The Romi is a great platform for introducing students to WPILib. The code that runs on the Romi is identical to what you would run on a full-size robot, with a few architectural differences. The major difference is that the robot code is running in simulation mode on your drive station computer instead of running on a RoboRio, which has some subtle implications when you are working with it.
Yes, the Romi has a decent IMU and good wheel encoders, so it can be used for basic navigation programming. The IMU can be a bit finicky and you may have to account for some drift, but we have used it to learn about trajectory following with good results.
The arm is a cool add-on. Just be sure to use plenty of loctite! The Romi is pretty cool without it, though, and you may have an easier experience starting with the base kit before you take on the added complexity of powering the servos, which will want their own voltage regulator.
Actually, the Raspberry Pi image for the Romi (called WPILibPi) was originally created as a project called FRCvision, which has similar capabilities to PhotonVision. Since the bulk of vision processing computation is performed on the Raspberry Pi in either scenario, and limited output data is usually sent over Network Tables to your robot code, this is no less performant than it would be on your full-size robot.
We have coded OpenCV image processing routines on the Romi/Pi. These run just as efficiently as if you were using the Pi as an image co-processor on a full-size robot. In fact, the Romi is a good platform for introducing students to using WPILibPi as a vision co-processor.
We have had great experiences putting a Raspberry Pi camera on the Romi and getting it to drive toward vision targets. Although I haven’t put this together from end-to-end yet, the Romi can also be used for tracking apriltag vision targets.
The Romi has five auxiliary I/O ports that can do basic analog, digital, or PWM I/O, and it can talk to I2C sensors. It doesn’t have a CAN bus, although you could probably add an adapter if you really wanted to.
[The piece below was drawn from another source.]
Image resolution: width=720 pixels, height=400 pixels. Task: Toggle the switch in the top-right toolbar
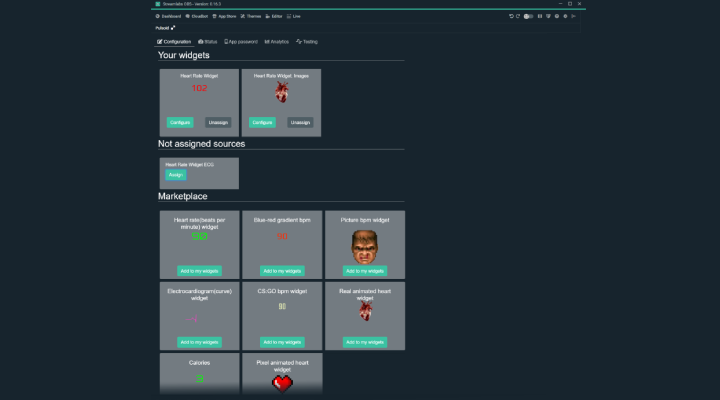tap(528, 16)
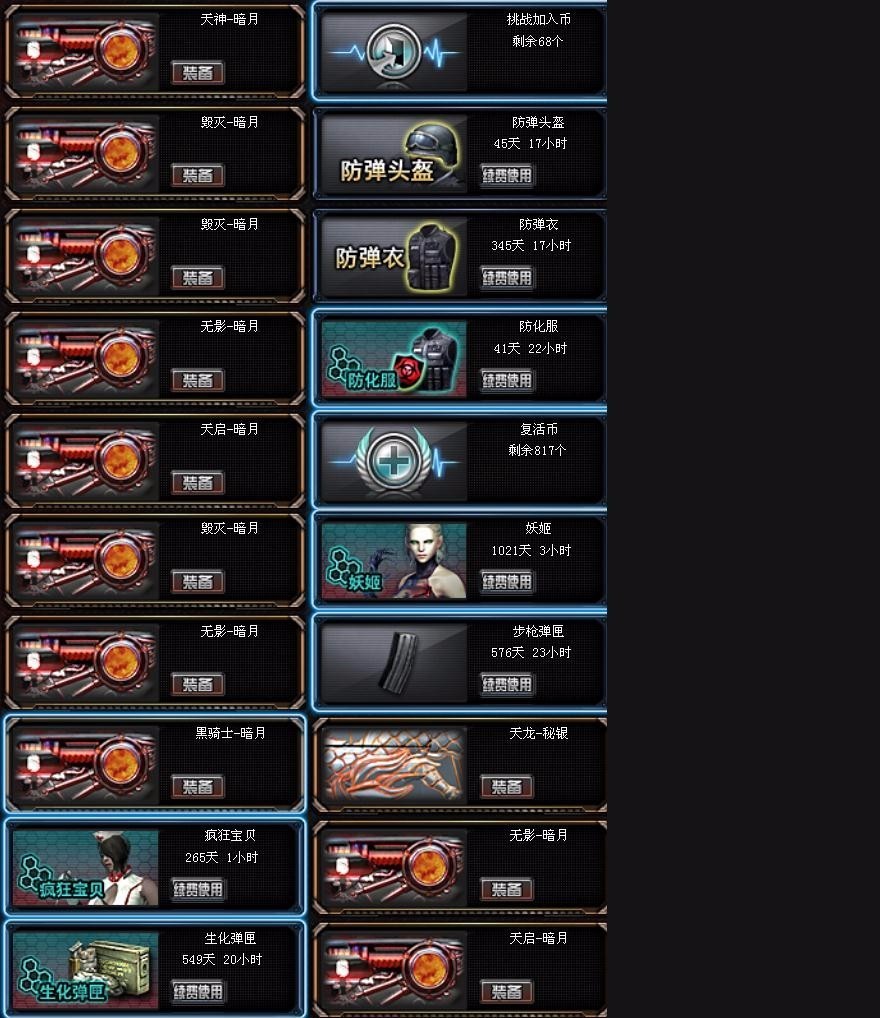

The main limitation here would probably be the small size of the robot, which limits how much hardware you can mount. Power delivery can also be a challenge if you add a lot of hardware, as the Romi is powered by 6 AA batteries.
You could use a LimeLight with the Romi, just wire its ethernet into the Pi and provide power. You will need a separate battery for the LL, but there is nothing that would prevent you from experimenting with LimeLight, PhotonVision, or other vision systems. I have even plugged a Coral TPU accelerator into the Pi and run TensorFlow machine vision models on the Romi. Other teams I know of have installed PhotonVision on top of their WPILibPi image.
The Romi kit is about $100 - $150, not including the Raspberry Pi. It’s a great value for what it provides, and we have gotten a lot of mileage out of sending these home with our programmers. They can get a lot more coding experience with their own personal robot than they could ever get in our robotics lab. The Romi was one of the things that sustained our team through the Covid years.